According to the biography of rugby player Angus Cottrell, which school did he attend?

--- begin Passage to read ---

Angus Cottrell (born 20 November 1989) is an Australian former professional rugby union player. His playing position is flanker. He currently plays for the LA Giltinis of Major League Rugby (MLR).

He previously represented the Melbourne Rebels in Super Rugby.

Early life
Cottrell was born in Brisbane, Australia and attended Brisbane Boys' College. His father, Nev Cottrell Jr, played representative rugby for Queensland in the late 1970s. His grandfather, Nev "Notchy" Cottrell, captained the Wallabies playing at hooker for two Tests against the British and Irish Lions in 1950.

Cottrell currently studies a Bachelor of Property and Real Estate/Bachelor of Commerce at Deakin University.

Career
In 2011, while playing for West Brisbane Bulldogs in Queensland Premier Rugby, Cottrell was recruited by Super Rugby franchise the Western Force. He made his debut in Week 1 of the 2012 Super Rugby season against the Brumbies in Canberra.

--- end Passage to read ---
--- begin Dataset content ---

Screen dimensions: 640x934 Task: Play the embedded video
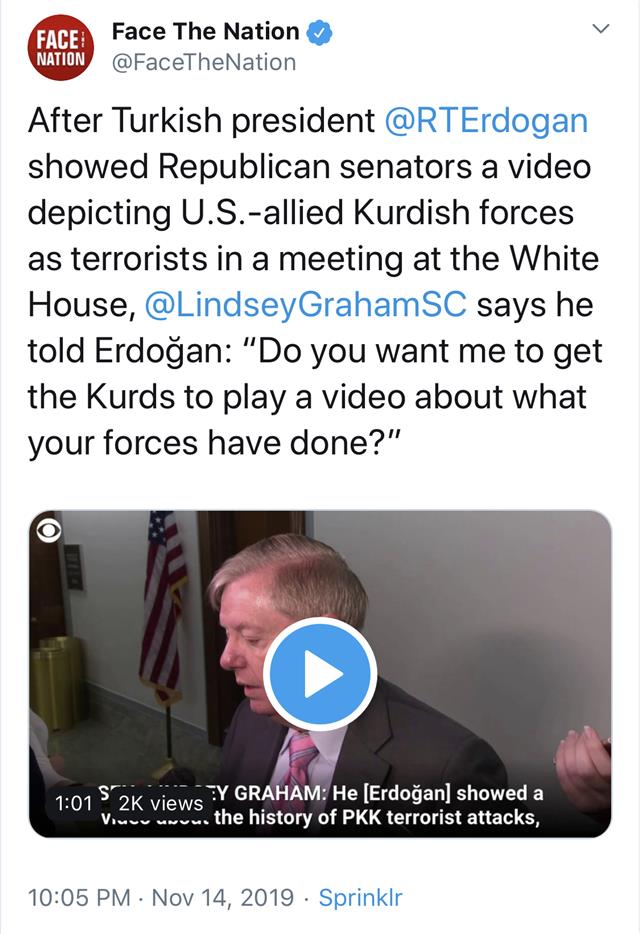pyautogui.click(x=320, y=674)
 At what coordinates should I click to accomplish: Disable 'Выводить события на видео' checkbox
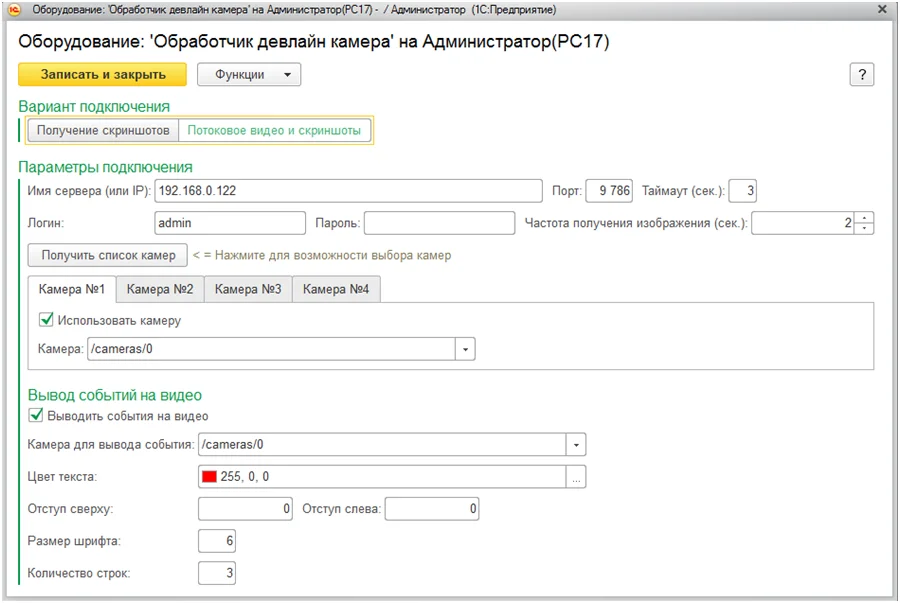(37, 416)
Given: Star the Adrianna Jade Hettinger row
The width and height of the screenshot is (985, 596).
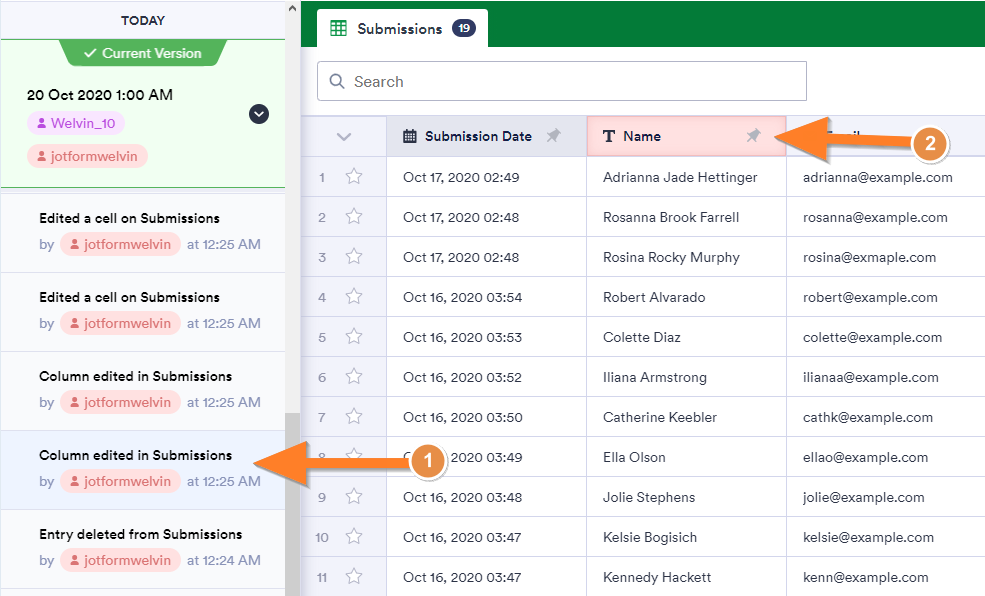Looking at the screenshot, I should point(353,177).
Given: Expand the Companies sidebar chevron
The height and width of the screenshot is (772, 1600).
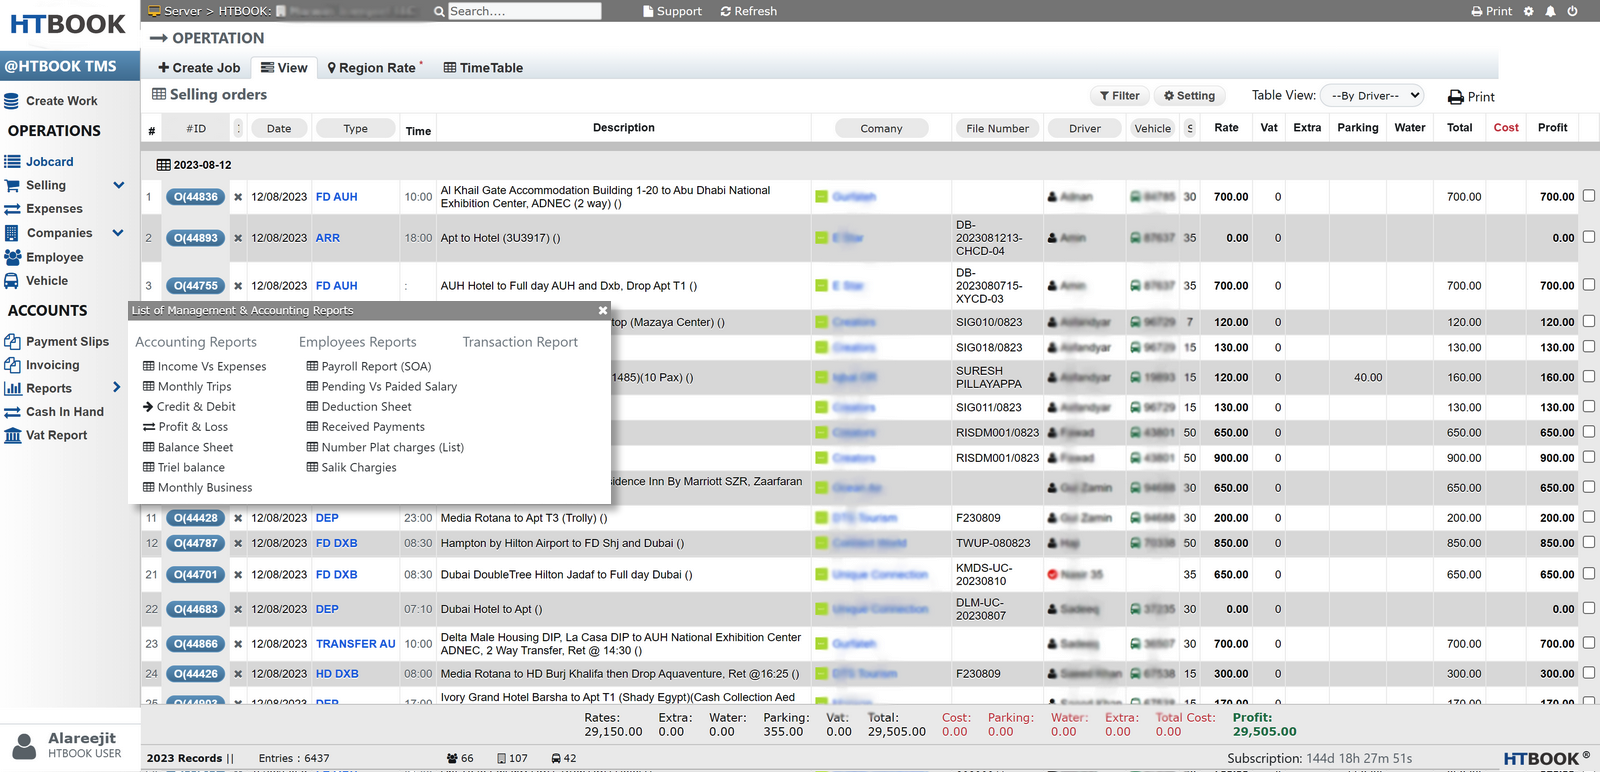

--- end Dataset content ---

» **Exercise response**
Brisbane Boys' College